## SELECTED TEXT
Partly, it is the genre of comedy itself — for a joke to work, you need the audience to get it. And for a joke to work well, you need them to get it like they are getting it for the first time. It needs to feel both familiar and surprising. It has to pack in both the old wine and the new bottle, without seeming either too niche or too clichéd. In other words, it is hard. So, it is not entirely surprising that comedians draw from a commonly shared pool of social categories that are deemed funny —the wife, the mother-in-law, the lesbian, the single woman, the woman with a moustache, the fat lady etc. These are politically incorrect categories — stand-up gives you the right to bring up these stereotypes without causing people to wince about your bad manners. In fact, it is that one spot where you have the license to be politically incorrect, even brazenly so.
It reminds me of a category of social relations that British social anthropologist Alfred Radcliffe-Brown, termed joking relationships in the 1940s. A joking relationship is ritualised teasing, even mockery, that is meant to break the ice and ease two people into a better relationship. Like that proverbial mother-in-law joke in Britain during his time. Cracking jokes about the mother-in-law to friends or even to the mother-in-law is meant to help the son-in-law laugh off the stress that he feels when he ‘handles’ his wife’s ‘very demanding’ mother. Buried under this mother-in-law stereotype are two connotations: the innocence of the young female object of affection in the form of the lovely undemanding wife, and the manipulative tendencies of the older woman, or the demanding mother-in-law. Imagine how much these connotations allow men to gaslight women — both the young and the innocent, and the old and the demanding. Radcliffe-Brown did however take such jokes for a given in any society, and so he meticulously searched for, and inspired others to search for, these ‘joking relationships’ in all societies around the world. He therefore carried forth without critique a Eurocentric stereotype, and through comparative study, established its presence elsewhere in the world as well, without stopping to study the broader politics within which such ‘jokes’ become laughable.

## TASK DIRECTIONS
Can you reproduce the passage on comedy from "Partly, it is" to "even brazenly so."? The data that comes next is separate from the passage on comedy.

## DATA PROVIDED
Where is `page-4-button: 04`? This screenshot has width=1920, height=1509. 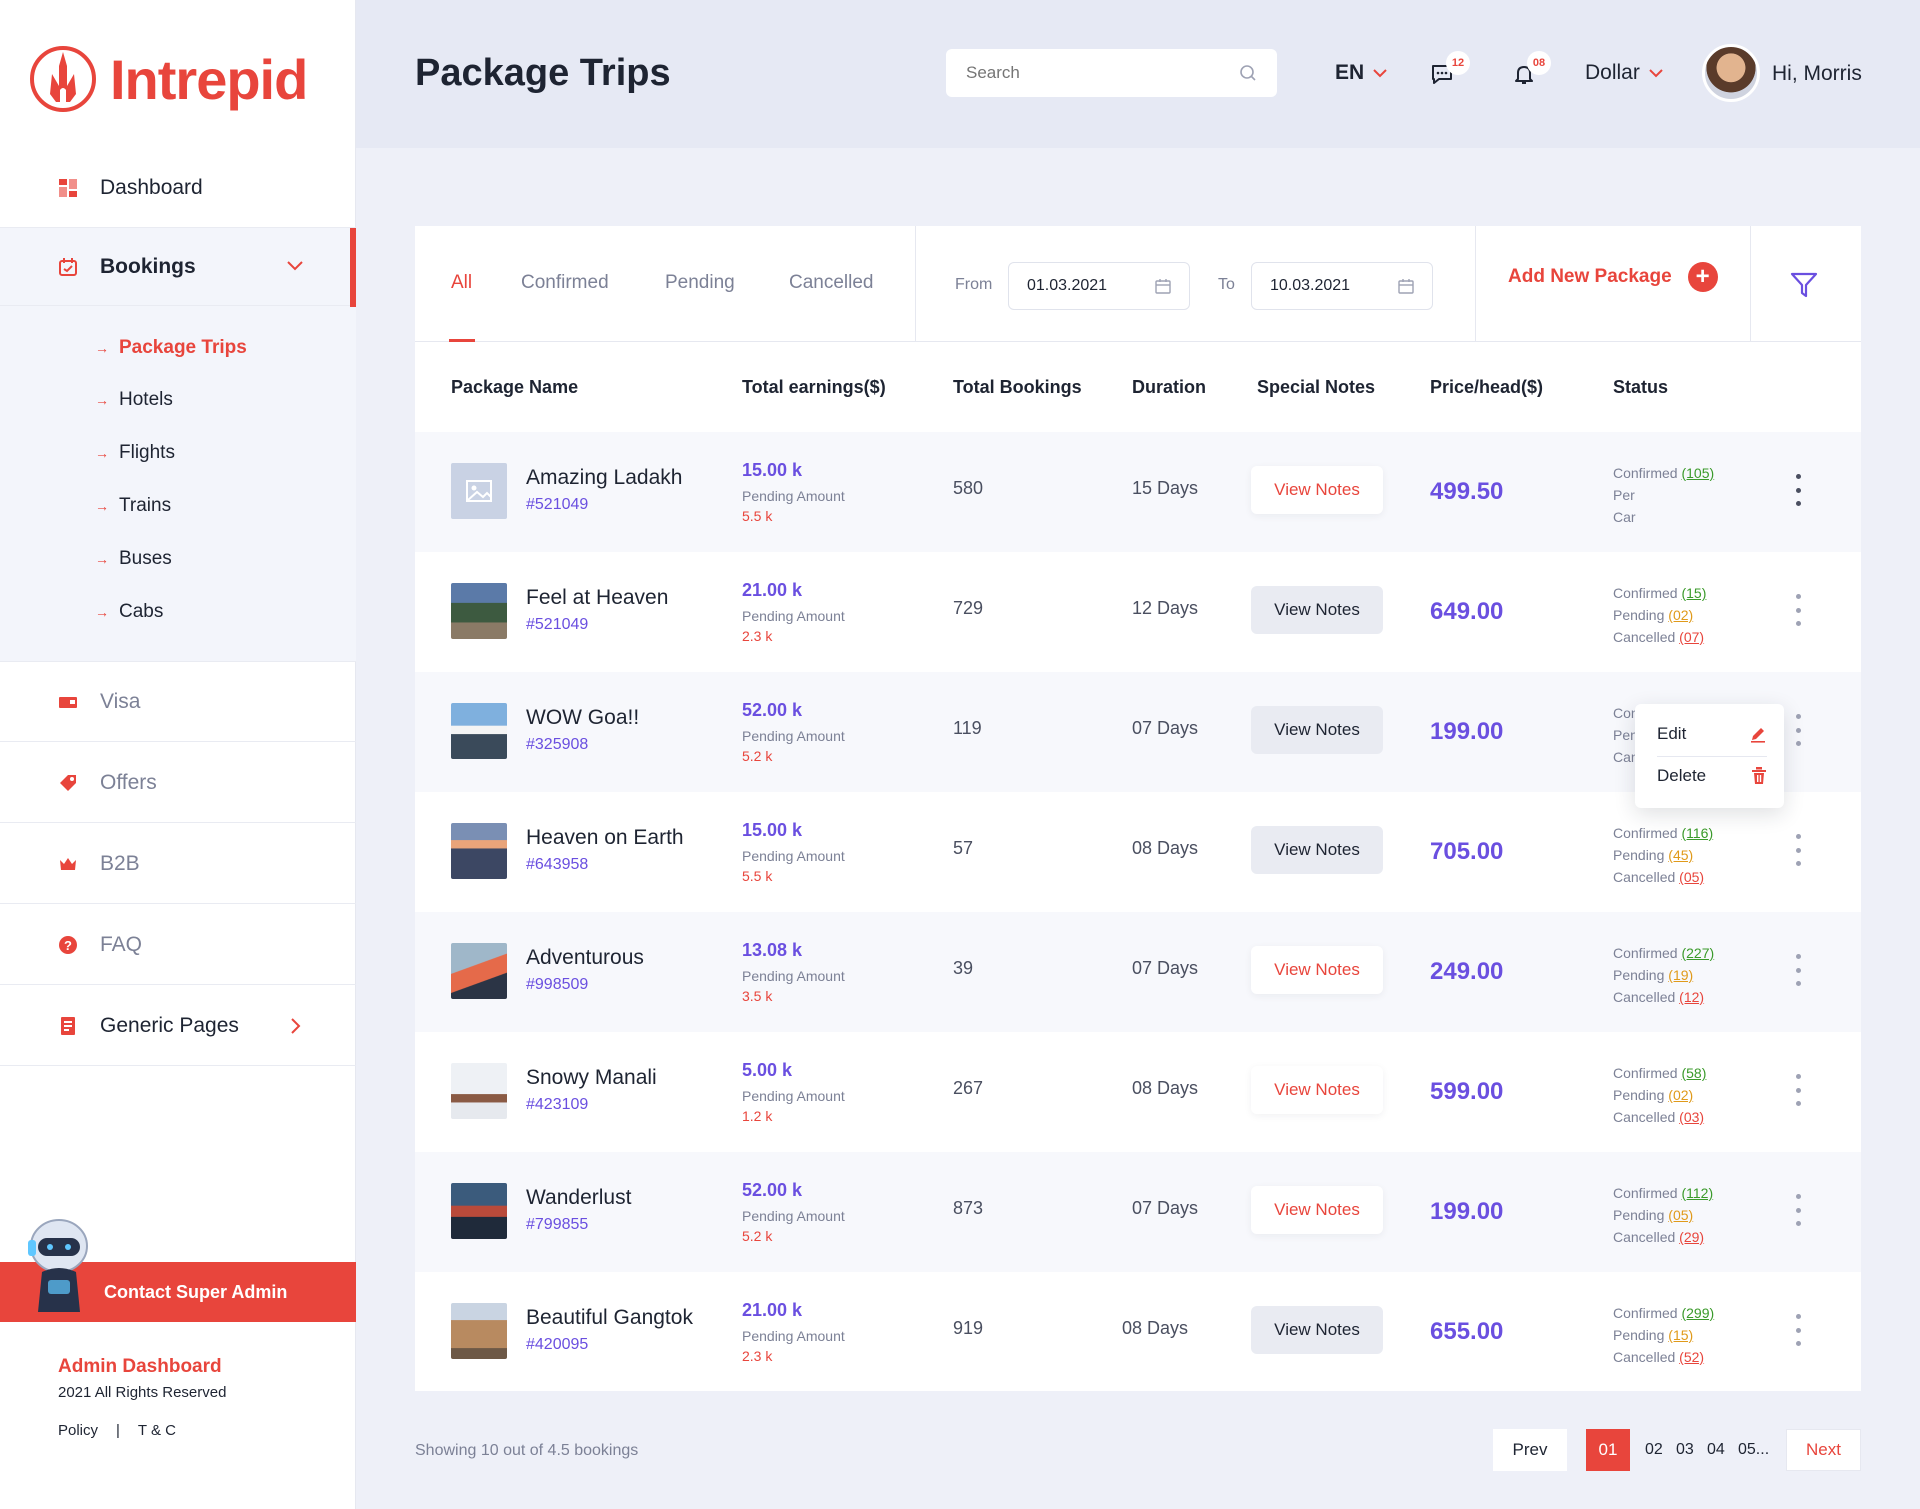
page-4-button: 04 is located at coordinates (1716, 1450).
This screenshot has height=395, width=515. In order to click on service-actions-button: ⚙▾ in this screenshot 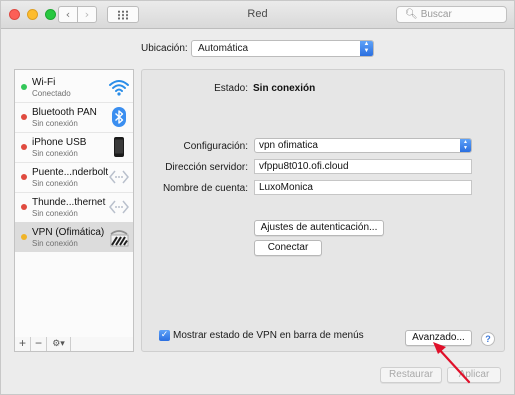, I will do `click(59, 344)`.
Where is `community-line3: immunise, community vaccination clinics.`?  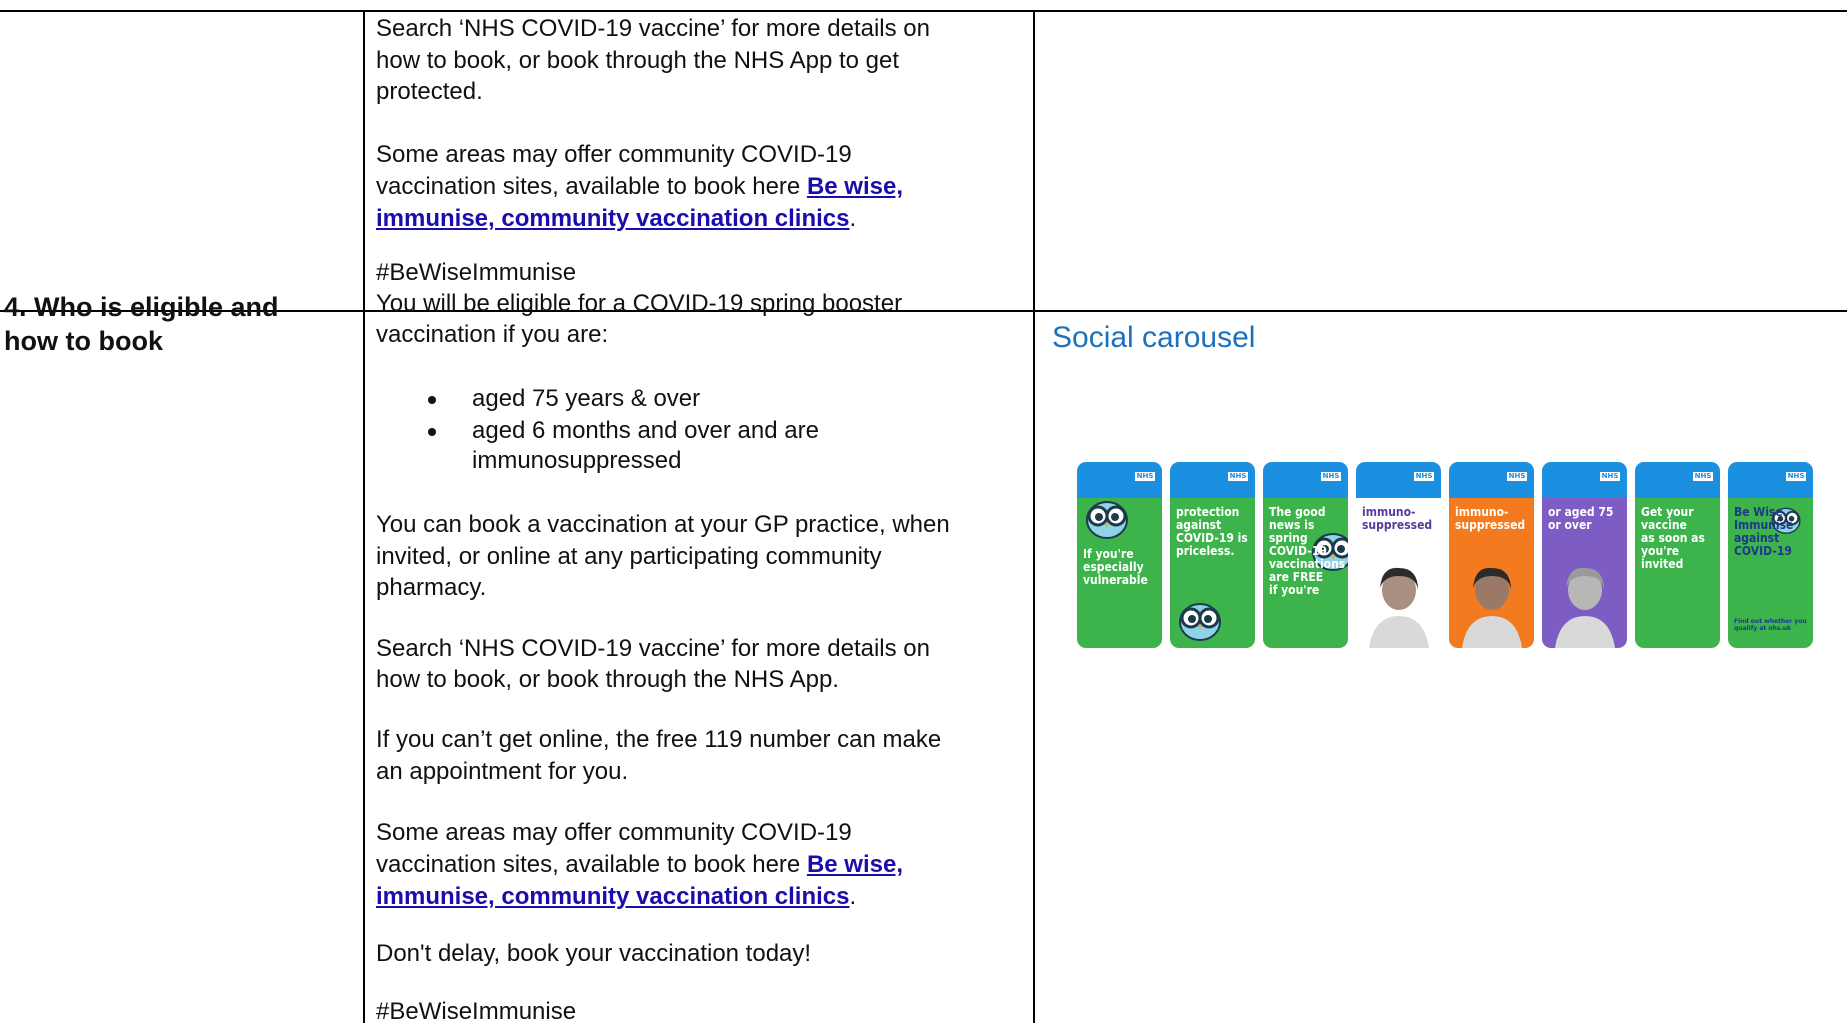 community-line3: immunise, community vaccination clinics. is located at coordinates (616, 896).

## SOLUTION TO THE EXERCISE
Partly, it is the genre of comedy itself — for a joke to work, you need the audience to get it. And for a joke to work well, you need them to get it like they are getting it for the first time. It needs to feel both familiar and surprising. It has to pack in both the old wine and the new bottle, without seeming either too niche or too clichéd. In other words, it is hard. So, it is not entirely surprising that comedians draw from a commonly shared pool of social categories that are deemed funny —the wife, the mother-in-law, the lesbian, the single woman, the woman with a moustache, the fat lady etc. These are politically incorrect categories — stand-up gives you the right to bring up these stereotypes without causing people to wince about your bad manners. In fact, it is that one spot where you have the license to be politically incorrect, even brazenly so.